To do: Where a line contains the word "element", copy that line from the records below.
══ Exercise data
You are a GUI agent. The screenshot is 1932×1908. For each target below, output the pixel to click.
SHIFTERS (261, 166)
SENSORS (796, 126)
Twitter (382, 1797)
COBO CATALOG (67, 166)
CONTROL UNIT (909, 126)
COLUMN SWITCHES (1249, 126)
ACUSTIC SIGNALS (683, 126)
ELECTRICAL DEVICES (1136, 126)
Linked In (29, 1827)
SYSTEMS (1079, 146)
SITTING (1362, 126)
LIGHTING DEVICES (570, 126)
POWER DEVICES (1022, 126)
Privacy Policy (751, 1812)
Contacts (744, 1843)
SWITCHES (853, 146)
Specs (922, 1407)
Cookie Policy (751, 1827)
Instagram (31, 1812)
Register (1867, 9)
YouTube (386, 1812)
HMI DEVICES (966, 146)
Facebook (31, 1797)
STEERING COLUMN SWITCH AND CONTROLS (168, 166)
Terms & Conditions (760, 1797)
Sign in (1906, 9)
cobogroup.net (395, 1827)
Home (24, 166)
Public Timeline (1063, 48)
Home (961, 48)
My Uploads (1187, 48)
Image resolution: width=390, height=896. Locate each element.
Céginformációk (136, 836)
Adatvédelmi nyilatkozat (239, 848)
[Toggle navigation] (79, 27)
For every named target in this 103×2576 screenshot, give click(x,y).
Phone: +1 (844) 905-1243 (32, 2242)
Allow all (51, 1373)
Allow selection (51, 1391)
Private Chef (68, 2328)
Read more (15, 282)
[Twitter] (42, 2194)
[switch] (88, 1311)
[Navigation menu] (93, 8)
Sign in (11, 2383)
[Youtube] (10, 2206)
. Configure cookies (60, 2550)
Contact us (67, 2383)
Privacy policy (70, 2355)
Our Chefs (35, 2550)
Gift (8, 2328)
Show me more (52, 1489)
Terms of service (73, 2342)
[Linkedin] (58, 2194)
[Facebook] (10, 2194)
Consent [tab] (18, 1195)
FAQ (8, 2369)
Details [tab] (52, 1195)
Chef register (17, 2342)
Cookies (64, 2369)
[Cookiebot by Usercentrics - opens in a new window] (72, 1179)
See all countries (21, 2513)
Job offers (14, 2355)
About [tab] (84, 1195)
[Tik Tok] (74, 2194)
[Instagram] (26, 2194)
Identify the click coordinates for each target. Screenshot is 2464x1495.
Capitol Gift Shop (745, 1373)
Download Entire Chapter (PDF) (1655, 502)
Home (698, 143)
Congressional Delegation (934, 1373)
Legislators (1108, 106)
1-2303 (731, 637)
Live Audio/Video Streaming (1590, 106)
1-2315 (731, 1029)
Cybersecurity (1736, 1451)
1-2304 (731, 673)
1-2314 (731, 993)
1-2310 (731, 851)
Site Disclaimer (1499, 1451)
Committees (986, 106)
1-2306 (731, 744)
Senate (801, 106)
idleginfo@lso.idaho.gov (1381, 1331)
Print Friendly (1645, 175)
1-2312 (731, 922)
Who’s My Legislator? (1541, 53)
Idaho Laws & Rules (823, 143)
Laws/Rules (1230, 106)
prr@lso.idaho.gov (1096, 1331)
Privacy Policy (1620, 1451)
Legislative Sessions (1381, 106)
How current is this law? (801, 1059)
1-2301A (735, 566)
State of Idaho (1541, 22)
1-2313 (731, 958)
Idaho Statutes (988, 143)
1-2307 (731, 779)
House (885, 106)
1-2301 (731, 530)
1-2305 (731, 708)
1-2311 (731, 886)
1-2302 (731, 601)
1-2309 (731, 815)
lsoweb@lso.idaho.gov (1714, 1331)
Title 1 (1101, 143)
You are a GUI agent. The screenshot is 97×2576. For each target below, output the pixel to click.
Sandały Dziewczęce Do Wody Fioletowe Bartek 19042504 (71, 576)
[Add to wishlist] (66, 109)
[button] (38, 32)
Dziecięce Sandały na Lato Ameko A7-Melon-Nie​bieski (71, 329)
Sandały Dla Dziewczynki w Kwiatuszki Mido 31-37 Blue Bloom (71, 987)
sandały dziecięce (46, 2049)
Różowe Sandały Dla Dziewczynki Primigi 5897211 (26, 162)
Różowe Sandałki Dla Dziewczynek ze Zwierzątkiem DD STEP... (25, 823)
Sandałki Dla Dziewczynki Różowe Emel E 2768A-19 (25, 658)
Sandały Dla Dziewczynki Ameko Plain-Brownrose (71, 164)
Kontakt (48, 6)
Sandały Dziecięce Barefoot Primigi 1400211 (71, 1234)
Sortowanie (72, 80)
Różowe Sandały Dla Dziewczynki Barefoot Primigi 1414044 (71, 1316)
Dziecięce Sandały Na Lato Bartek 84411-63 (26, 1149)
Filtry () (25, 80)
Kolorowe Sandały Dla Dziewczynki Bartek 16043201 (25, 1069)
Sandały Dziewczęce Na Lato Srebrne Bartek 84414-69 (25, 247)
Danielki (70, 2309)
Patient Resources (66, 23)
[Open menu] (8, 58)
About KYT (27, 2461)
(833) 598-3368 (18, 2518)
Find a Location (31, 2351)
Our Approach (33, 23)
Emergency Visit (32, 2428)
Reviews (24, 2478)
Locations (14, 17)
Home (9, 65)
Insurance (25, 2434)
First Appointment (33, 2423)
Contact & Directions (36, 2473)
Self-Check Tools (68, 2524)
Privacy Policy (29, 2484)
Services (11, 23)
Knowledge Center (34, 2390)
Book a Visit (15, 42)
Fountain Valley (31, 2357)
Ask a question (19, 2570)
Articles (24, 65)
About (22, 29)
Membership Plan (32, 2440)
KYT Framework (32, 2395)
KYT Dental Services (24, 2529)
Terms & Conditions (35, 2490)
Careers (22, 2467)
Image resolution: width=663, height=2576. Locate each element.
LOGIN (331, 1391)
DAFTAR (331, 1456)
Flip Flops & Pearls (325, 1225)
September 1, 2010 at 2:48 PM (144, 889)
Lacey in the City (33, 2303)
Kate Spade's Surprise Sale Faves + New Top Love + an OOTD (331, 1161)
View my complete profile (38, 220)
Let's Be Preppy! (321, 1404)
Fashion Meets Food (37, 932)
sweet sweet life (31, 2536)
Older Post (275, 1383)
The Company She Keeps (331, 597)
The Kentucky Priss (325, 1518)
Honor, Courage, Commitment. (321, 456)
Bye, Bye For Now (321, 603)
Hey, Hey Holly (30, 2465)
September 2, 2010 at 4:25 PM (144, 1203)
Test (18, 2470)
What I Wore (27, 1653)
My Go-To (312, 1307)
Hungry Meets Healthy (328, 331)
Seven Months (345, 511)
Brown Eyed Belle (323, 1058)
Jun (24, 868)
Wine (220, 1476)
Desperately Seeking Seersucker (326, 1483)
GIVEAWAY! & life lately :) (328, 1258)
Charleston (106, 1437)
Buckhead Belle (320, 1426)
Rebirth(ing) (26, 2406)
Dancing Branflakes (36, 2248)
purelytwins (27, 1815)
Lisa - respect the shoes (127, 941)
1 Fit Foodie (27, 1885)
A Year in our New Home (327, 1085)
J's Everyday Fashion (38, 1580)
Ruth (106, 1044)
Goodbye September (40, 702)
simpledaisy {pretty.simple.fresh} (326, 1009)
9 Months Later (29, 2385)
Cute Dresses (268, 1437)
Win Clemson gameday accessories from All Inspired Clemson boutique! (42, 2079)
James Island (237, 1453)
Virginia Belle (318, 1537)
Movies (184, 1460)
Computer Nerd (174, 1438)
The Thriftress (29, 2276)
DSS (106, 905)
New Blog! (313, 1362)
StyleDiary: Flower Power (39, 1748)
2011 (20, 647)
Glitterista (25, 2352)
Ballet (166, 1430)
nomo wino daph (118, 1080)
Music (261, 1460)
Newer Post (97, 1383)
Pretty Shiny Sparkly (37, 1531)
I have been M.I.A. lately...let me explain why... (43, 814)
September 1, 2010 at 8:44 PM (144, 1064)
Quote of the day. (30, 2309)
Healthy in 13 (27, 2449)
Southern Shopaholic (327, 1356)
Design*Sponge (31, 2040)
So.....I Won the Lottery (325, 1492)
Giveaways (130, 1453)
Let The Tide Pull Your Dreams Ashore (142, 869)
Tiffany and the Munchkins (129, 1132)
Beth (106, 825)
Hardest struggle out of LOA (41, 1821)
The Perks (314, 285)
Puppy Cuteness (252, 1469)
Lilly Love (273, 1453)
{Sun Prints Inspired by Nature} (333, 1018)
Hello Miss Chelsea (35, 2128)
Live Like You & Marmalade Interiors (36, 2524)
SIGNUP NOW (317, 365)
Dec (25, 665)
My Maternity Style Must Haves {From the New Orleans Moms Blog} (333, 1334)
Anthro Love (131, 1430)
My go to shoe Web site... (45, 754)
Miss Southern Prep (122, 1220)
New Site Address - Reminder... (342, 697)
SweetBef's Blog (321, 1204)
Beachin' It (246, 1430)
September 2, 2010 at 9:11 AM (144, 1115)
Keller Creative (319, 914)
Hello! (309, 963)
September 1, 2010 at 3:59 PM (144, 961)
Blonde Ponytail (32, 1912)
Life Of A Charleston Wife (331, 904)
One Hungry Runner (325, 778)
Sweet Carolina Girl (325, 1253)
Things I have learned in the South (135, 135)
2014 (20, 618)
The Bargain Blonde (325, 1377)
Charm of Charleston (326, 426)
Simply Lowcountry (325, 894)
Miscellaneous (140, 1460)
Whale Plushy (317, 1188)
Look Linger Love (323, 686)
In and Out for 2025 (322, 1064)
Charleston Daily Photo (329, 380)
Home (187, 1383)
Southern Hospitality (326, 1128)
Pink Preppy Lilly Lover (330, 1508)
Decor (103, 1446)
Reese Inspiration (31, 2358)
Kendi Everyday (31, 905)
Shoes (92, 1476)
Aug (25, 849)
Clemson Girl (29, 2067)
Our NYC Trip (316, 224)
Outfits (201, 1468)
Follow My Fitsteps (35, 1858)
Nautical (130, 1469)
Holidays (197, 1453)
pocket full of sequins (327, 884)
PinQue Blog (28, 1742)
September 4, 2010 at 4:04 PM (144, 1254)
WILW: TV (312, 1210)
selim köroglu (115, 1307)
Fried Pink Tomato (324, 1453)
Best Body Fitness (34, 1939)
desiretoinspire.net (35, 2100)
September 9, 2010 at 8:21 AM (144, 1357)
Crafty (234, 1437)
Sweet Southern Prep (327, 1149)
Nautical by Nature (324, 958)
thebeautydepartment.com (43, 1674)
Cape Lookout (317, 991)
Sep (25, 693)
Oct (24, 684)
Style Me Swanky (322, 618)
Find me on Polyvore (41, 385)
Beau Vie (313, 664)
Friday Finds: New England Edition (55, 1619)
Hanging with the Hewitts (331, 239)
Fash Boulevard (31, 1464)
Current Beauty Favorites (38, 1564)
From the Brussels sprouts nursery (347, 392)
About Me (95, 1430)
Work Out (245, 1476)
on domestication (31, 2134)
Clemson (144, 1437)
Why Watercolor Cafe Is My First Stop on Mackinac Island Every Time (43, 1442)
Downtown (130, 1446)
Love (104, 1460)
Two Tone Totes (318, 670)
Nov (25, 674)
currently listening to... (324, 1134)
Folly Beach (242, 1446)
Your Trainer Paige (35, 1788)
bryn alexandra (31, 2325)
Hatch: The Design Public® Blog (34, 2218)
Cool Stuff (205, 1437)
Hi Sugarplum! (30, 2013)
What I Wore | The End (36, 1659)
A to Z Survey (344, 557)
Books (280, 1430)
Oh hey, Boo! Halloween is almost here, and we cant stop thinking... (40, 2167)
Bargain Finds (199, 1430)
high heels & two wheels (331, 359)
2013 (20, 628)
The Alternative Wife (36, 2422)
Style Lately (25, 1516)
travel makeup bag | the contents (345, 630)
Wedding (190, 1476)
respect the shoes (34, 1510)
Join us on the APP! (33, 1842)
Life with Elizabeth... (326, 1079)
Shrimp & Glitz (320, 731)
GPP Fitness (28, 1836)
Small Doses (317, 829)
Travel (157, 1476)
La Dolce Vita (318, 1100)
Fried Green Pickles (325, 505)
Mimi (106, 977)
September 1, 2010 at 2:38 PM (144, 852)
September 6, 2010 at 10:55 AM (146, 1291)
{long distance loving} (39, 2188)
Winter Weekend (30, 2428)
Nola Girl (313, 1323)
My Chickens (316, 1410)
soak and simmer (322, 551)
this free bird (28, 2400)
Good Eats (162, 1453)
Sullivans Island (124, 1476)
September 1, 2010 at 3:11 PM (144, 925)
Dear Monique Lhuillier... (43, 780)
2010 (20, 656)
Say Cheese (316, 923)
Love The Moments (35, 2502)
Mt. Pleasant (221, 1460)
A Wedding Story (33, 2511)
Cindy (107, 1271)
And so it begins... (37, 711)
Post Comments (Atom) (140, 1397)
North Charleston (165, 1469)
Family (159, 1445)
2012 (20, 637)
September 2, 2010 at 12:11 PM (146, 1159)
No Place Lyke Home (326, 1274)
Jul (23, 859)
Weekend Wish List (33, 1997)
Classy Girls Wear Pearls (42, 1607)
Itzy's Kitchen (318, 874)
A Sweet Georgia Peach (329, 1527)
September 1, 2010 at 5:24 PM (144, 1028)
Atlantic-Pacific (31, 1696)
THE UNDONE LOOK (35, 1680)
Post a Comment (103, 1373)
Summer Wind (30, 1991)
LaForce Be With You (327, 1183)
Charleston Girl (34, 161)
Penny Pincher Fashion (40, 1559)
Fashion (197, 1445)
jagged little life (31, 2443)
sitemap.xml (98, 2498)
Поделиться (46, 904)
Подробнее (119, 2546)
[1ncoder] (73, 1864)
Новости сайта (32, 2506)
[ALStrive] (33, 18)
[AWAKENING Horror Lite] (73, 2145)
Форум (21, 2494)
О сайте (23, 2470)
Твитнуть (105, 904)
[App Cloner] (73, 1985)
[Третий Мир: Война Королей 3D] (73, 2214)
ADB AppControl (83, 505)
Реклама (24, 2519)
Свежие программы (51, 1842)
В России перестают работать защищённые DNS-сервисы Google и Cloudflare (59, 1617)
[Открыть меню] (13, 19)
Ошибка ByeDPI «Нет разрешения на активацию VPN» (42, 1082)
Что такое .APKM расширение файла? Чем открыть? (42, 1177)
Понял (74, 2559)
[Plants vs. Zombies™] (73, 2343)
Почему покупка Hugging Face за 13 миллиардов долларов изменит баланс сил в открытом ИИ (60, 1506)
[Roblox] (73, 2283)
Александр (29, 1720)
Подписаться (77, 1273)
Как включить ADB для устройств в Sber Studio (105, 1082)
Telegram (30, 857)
════
Reply:
Image resolution: width=390, height=896. Locate each element.
Image resolution: width=663, height=2576. Locate each element.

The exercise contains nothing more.